Estou a esforçar-me como nunca antes me esforcei para gostar mesmo a sério de Portugal. Que me lembre, nunca na vida tive saudades de Portugal, por mais longe que estivesse. E estive muito longe, muitas vezes. Agora, tenho tantas saudades destes sítios longínquos, saudades como nunca tive de Portugal, que me sinto uma má cidadã.

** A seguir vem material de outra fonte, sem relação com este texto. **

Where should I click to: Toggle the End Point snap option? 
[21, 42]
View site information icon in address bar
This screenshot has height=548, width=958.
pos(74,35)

Mas este sentimento está errado e eu quero modificá-lo. Quero gostar muito de Portugal. Quero sentir muitas saudades de Portugal. Releio as poesias do Trovador e do Novo Trovador do século XIX, escritas, muitas delas, por miguelistas exilados depois do advento do Liberalismo, e aqueles poemas, alguns tão pirosos, estão cheios de imagens douradas da pátria, de recordações mimosas e perfeitas, de saudades a rebentar a escala. Aquela gente, exilada, a viver no estrangeiro, só queria poder voltar para aqui, para este país, e eu, apesar de saber que é estúpido, tenho tanta inveja deles, tanta inveja desse amor que eles revelam por Portugal, porque eu também queria esse carinho lamechas pela terra, eu também queria ter a capacidade de sentir as saudades que eles sentiam - "E quero descantar na lira d'oiro/O meu berço natal; quero imprimir-lhe/Num ósculo d'amor minha saudade", de J. Freire de Serpa, um dos poetas da revista Trovador, que não deixou grande memória, mas que eu invejo, porque queria que o meu coração sentisse o mesmo entusiasmo amoroso e nostálgico para escrever uma coisa assim.
A verdade é que há algo encantador quando sabemos que somos os "estrangeiros" num país estranho. Contamos apenas connosco, vivemos apenas connosco, confrontamo-nos verdadeiramente com quem somos. Em Portugal, não dá para se ser estrangeira. Quer queiramos quer não, a nacionalidade impõe-nos uma vida em comunidade, um acervo inescapável de memórias e valores que não são apenas nossos, são comuns. E, se por um lado estas memórias e valores são enternecedores e nos ajudam a construir uma certa identidade e vivência social, por outro lado são também amarras, coisas exteriores ao Eu que acabam por o sufocar. Ou talvez isto se passe apenas comigo, que não tenho grande apetência para a "comunidade", para os direitos e deveres a que temos de aderir em conjunto, para as afinidades culturais que nos foram impostas quando nascemos. Gosto mais da individualidade irredutível, que é o que nos resta quando saímos daqui, quando ninguém fala a nossa língua, quando não há família para nos ajudar, e quando os amigos, se existem, nem sempre estão disponíveis. É um grande desafio, um desafio impossível de vencer quando vivemos no nosso pequeno país, em que, com mais ou menos percalços, conhecemos os cantos à casa, sabemos aquilo com que podemos contar.
Quanto a mim, o meu desafio para 2009 será, de facto, fortalecer os laços com este país. Sou como uma pessoa à beira do divórcio, mas que quer fazer um último esforço para ver se as coisas resultam, e todos os dias diz de si para si, "vai resultar, vai resultar, vou voltar a gostar dele, vou voltar a gostar dele, vai ser tudo como dantes". Não me quero divorciar do meu país. Quero apaixonar-me por ele (pelos camões, pelos aviões e pelos gago coutinhos, coitadinhos), com muita convicção.